* **Action item**: Exactly as shown below, retype every line of the data.

************

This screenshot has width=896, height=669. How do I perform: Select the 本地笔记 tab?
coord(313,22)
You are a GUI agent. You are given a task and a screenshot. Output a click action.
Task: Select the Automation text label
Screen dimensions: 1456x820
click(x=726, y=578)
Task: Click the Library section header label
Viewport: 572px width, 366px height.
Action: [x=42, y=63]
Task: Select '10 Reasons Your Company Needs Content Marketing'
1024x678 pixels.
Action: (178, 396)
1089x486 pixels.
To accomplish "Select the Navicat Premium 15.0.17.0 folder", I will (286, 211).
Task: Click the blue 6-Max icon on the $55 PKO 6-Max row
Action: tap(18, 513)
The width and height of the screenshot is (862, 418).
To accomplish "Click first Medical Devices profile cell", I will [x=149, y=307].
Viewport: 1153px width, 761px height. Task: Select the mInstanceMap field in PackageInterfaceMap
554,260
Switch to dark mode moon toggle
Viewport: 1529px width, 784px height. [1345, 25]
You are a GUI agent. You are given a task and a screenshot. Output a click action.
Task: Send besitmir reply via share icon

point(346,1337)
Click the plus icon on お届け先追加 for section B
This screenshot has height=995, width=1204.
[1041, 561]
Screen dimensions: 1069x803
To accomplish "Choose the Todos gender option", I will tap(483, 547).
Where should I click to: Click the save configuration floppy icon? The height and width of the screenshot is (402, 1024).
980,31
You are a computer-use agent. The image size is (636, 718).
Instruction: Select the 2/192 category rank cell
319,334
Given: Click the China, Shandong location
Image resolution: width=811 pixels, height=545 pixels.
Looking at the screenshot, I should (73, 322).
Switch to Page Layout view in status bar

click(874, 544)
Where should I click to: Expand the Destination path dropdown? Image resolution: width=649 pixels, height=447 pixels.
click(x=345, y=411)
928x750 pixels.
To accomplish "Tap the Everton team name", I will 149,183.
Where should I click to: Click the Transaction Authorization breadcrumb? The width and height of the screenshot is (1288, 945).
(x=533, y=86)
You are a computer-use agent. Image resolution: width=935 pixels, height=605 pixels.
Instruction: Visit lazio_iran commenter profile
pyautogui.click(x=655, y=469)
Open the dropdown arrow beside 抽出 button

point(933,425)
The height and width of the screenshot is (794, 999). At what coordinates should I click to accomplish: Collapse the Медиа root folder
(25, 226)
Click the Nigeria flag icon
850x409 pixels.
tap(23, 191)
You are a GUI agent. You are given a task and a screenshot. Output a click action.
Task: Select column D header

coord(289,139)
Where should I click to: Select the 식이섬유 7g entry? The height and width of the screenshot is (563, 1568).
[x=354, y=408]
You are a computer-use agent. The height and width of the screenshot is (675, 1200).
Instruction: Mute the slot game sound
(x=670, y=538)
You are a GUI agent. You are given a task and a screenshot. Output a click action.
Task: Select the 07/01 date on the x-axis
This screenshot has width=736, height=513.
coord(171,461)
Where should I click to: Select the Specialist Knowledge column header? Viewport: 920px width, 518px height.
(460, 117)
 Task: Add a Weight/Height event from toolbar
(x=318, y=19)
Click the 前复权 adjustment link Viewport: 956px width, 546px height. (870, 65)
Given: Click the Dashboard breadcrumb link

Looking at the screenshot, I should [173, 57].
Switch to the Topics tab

************

* **Answer space**:
This screenshot has width=896, height=669. How do I perform: Select the 本地笔记 tab?
coord(313,22)
You are a GUI agent. You are given a task and a screenshot. Output a click action.
Task: Select the Automation text label
Screen dimensions: 1456x820
click(x=726, y=578)
Task: Click the Library section header label
Viewport: 572px width, 366px height.
Action: [x=42, y=63]
Task: Select '10 Reasons Your Company Needs Content Marketing'
1024x678 pixels.
Action: (178, 396)
1089x486 pixels.
To accomplish "Select the Navicat Premium 15.0.17.0 folder", I will (286, 211).
Task: Click the blue 6-Max icon on the $55 PKO 6-Max row
Action: tap(18, 513)
The width and height of the screenshot is (862, 418).
To accomplish "Click first Medical Devices profile cell", I will [x=149, y=307].
Viewport: 1153px width, 761px height. Task: Select the mInstanceMap field in PackageInterfaceMap
554,260
Switch to dark mode moon toggle
Viewport: 1529px width, 784px height. [1345, 25]
You are a GUI agent. You are given a task and a screenshot. Output a click action.
Task: Send besitmir reply via share icon

point(346,1337)
Click the plus icon on お届け先追加 for section B
This screenshot has height=995, width=1204.
[1041, 561]
Screen dimensions: 1069x803
To accomplish "Choose the Todos gender option", I will tap(483, 547).
Where should I click to: Click the save configuration floppy icon? The height and width of the screenshot is (402, 1024).
980,31
You are a computer-use agent. The image size is (636, 718).
Instruction: Select the 2/192 category rank cell
319,334
Given: Click the China, Shandong location
Image resolution: width=811 pixels, height=545 pixels.
Looking at the screenshot, I should (73, 322).
Switch to Page Layout view in status bar

click(874, 544)
Where should I click to: Expand the Destination path dropdown? Image resolution: width=649 pixels, height=447 pixels.
click(x=345, y=411)
928x750 pixels.
To accomplish "Tap the Everton team name", I will 149,183.
Where should I click to: Click the Transaction Authorization breadcrumb? The width and height of the screenshot is (1288, 945).
(x=533, y=86)
You are a computer-use agent. Image resolution: width=935 pixels, height=605 pixels.
Instruction: Visit lazio_iran commenter profile
pyautogui.click(x=655, y=469)
Open the dropdown arrow beside 抽出 button

point(933,425)
The height and width of the screenshot is (794, 999). At what coordinates should I click to accomplish: Collapse the Медиа root folder
(25, 226)
Click the Nigeria flag icon
850x409 pixels.
tap(23, 191)
You are a GUI agent. You are given a task and a screenshot. Output a click action.
Task: Select column D header

coord(289,139)
Where should I click to: Select the 식이섬유 7g entry? The height and width of the screenshot is (563, 1568).
[x=354, y=408]
You are a computer-use agent. The height and width of the screenshot is (675, 1200).
Instruction: Mute the slot game sound
(x=670, y=538)
You are a GUI agent. You are given a task and a screenshot. Output a click action.
Task: Select the 07/01 date on the x-axis
This screenshot has width=736, height=513.
coord(171,461)
Where should I click to: Select the Specialist Knowledge column header? Viewport: 920px width, 518px height.
(460, 117)
 Task: Add a Weight/Height event from toolbar
(x=318, y=19)
Click the 前复权 adjustment link Viewport: 956px width, 546px height. (870, 65)
Given: Click the Dashboard breadcrumb link

Looking at the screenshot, I should [173, 57].
Switch to the Topics tab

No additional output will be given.